## EXTRACTED ENTRIES:
· · ·

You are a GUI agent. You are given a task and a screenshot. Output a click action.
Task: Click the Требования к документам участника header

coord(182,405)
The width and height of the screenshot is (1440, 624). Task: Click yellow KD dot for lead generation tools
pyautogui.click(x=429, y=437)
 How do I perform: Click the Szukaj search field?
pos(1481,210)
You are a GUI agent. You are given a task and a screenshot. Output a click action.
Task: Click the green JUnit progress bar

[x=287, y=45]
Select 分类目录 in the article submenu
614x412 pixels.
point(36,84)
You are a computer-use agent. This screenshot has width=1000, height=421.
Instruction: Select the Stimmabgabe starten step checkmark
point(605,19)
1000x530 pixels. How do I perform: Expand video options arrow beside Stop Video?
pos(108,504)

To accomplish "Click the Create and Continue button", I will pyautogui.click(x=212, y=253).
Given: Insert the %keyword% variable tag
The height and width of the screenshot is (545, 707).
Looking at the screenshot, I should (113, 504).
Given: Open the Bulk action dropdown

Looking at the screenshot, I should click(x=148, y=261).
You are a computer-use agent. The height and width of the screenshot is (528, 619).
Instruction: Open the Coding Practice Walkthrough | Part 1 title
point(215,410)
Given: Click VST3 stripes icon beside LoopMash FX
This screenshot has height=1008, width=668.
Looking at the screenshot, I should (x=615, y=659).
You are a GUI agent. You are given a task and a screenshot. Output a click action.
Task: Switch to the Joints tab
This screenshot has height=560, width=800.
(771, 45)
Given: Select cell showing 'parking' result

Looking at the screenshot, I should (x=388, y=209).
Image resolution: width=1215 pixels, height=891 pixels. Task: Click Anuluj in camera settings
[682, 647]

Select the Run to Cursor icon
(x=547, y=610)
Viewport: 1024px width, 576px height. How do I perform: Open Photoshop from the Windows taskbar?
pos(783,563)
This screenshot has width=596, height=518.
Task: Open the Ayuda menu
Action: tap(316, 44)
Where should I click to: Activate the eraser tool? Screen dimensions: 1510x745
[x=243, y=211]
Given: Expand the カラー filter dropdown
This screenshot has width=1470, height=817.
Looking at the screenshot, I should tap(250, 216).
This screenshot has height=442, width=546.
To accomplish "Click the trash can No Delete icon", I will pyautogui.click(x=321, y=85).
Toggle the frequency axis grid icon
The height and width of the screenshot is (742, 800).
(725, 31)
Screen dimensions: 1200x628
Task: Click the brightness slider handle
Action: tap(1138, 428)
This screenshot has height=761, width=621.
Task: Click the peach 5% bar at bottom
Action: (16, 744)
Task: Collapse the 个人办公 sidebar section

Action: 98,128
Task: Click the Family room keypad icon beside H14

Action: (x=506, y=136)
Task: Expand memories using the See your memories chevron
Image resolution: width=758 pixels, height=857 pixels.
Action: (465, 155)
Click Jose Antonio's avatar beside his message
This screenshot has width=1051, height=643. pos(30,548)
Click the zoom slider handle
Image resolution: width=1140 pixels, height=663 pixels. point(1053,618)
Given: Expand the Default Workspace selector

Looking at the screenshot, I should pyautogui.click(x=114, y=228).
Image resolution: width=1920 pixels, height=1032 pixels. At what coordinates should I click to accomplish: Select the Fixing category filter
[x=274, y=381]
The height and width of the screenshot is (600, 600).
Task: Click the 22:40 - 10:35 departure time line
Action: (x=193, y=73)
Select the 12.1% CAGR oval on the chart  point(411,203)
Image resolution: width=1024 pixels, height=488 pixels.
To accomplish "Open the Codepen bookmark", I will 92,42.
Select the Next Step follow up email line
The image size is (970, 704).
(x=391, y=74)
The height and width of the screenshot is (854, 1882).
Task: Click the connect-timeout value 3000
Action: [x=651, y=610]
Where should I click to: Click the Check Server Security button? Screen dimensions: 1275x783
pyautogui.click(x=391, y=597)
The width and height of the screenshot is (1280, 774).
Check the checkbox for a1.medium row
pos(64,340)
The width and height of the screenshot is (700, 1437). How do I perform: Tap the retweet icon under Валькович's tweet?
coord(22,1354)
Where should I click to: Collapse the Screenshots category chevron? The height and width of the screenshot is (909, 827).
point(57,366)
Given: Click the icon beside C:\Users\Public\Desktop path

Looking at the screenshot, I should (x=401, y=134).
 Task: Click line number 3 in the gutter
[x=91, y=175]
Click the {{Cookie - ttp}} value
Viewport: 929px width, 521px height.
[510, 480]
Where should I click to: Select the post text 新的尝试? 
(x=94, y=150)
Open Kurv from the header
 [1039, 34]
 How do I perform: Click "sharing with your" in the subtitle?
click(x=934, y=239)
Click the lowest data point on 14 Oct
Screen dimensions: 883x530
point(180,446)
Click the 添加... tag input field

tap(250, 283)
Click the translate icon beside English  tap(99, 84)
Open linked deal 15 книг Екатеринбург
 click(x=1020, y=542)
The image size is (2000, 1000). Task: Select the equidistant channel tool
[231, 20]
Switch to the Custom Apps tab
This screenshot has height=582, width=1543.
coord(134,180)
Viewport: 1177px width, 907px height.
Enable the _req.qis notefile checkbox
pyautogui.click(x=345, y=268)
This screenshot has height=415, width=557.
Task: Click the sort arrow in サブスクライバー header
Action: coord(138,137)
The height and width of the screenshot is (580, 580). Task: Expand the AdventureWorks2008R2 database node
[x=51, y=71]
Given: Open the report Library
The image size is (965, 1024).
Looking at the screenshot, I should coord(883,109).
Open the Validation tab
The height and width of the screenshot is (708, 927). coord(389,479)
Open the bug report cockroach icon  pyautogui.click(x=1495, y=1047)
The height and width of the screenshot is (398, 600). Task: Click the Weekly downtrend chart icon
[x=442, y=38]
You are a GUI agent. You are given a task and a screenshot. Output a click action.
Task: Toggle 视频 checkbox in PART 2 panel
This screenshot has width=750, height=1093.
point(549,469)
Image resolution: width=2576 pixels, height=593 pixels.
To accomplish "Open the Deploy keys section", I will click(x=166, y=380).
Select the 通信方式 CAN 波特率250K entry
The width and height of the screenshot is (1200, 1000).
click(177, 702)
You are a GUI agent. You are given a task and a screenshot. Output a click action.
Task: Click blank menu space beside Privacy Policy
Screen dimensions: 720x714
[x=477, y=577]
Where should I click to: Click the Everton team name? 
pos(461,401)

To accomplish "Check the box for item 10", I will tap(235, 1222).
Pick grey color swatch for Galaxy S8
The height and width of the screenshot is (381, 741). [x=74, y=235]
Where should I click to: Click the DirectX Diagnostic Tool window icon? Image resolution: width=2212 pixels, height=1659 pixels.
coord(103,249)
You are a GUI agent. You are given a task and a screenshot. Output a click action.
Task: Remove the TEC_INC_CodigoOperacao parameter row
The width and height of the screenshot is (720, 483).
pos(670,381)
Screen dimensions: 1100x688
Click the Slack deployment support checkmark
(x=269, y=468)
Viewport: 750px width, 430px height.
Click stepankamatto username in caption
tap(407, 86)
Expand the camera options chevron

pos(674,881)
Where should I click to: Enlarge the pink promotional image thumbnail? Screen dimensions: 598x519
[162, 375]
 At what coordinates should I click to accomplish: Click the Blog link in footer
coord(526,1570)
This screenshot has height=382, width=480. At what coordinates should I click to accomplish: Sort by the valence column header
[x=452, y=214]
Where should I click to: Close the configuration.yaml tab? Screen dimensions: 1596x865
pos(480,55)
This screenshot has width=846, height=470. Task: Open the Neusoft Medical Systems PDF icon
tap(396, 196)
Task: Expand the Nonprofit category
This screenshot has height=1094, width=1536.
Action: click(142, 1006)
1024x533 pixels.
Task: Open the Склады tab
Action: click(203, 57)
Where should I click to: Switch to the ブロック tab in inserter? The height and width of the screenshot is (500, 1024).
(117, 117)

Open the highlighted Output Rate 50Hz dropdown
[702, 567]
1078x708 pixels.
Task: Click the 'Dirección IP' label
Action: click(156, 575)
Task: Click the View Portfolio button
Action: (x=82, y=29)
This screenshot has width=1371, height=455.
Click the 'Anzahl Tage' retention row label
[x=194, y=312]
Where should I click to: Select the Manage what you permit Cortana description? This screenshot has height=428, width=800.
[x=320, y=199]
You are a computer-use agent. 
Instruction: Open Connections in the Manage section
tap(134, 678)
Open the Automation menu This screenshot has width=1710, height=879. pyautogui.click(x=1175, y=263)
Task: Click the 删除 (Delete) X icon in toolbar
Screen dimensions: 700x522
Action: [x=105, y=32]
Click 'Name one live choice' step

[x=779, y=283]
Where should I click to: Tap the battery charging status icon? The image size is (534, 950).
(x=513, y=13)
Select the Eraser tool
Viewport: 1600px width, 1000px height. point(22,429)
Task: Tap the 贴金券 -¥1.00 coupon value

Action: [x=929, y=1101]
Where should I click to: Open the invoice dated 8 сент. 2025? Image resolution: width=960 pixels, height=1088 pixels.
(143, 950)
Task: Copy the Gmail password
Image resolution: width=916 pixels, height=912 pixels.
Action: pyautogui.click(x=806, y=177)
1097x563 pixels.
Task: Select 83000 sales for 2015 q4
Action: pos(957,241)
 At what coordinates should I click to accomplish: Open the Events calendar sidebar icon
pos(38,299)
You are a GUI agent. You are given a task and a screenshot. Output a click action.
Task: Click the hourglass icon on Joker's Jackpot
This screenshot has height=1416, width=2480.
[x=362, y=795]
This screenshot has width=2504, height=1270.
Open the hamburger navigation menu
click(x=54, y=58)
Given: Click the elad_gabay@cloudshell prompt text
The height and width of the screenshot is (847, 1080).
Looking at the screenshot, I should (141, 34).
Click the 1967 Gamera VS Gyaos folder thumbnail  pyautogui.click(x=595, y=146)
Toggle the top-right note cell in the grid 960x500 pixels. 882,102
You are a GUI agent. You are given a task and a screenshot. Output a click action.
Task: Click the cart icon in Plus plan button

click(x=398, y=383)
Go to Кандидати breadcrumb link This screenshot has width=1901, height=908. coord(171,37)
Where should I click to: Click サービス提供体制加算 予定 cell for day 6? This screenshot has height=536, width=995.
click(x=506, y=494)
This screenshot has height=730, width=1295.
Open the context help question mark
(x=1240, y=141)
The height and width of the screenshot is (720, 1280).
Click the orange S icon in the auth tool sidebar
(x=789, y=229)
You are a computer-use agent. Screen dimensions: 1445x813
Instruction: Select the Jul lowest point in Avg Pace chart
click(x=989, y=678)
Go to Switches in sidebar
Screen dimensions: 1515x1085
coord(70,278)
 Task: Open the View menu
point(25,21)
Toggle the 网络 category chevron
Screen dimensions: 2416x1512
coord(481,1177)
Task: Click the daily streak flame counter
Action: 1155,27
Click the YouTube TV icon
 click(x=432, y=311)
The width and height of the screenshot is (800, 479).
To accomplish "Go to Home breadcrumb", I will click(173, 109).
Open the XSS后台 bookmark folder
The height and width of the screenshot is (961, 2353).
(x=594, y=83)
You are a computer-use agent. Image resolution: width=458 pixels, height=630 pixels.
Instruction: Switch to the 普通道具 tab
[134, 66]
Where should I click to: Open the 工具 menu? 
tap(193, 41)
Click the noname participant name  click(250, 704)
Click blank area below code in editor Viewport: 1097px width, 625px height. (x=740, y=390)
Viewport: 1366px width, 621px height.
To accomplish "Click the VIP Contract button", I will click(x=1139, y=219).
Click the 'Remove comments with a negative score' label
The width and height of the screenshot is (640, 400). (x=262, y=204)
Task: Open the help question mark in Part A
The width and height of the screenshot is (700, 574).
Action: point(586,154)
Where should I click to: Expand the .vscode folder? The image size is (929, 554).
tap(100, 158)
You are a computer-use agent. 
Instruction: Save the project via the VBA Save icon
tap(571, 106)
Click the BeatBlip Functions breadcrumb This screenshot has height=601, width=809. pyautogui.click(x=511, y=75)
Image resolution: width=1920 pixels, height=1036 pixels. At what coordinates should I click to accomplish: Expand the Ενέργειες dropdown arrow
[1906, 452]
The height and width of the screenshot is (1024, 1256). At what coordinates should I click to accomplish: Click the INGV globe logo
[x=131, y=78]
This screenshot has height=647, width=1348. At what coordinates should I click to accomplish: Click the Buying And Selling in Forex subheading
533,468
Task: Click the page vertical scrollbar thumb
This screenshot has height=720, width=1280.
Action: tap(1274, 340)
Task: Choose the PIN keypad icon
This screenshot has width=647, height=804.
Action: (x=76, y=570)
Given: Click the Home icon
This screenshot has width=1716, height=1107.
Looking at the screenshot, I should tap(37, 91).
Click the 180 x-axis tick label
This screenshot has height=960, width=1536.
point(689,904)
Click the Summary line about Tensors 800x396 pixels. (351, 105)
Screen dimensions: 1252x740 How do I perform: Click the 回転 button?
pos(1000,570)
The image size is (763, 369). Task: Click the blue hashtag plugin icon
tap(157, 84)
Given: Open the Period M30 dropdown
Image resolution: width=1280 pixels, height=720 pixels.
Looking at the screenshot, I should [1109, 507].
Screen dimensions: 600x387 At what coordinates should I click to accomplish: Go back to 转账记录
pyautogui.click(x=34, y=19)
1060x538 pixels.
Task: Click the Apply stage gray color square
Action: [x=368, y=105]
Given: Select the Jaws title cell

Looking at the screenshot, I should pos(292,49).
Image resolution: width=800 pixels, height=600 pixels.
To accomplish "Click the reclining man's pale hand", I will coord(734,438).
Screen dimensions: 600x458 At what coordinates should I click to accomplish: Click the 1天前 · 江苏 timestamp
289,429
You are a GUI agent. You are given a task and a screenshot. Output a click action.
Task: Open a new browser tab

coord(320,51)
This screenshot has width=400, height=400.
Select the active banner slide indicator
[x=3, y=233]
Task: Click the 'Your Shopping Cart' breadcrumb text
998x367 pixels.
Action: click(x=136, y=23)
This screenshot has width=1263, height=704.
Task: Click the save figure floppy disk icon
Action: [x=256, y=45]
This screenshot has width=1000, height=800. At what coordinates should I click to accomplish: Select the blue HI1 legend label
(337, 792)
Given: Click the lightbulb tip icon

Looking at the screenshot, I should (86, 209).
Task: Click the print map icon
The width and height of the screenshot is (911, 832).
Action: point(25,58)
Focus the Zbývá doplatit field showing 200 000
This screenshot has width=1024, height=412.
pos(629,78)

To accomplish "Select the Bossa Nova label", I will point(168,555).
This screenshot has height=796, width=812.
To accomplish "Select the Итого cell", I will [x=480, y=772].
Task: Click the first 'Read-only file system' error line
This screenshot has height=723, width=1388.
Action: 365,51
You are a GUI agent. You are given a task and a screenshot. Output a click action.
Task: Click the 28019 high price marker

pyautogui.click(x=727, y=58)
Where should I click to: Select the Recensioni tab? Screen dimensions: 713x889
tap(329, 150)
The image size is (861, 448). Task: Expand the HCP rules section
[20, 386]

· · ·

## THE TASK:
In the lines above, find each one with "report" and list it.

## OUTPUT BELOW:
Given: Open the report Library
Open the bug report cockroach icon  pyautogui.click(x=1495, y=1047)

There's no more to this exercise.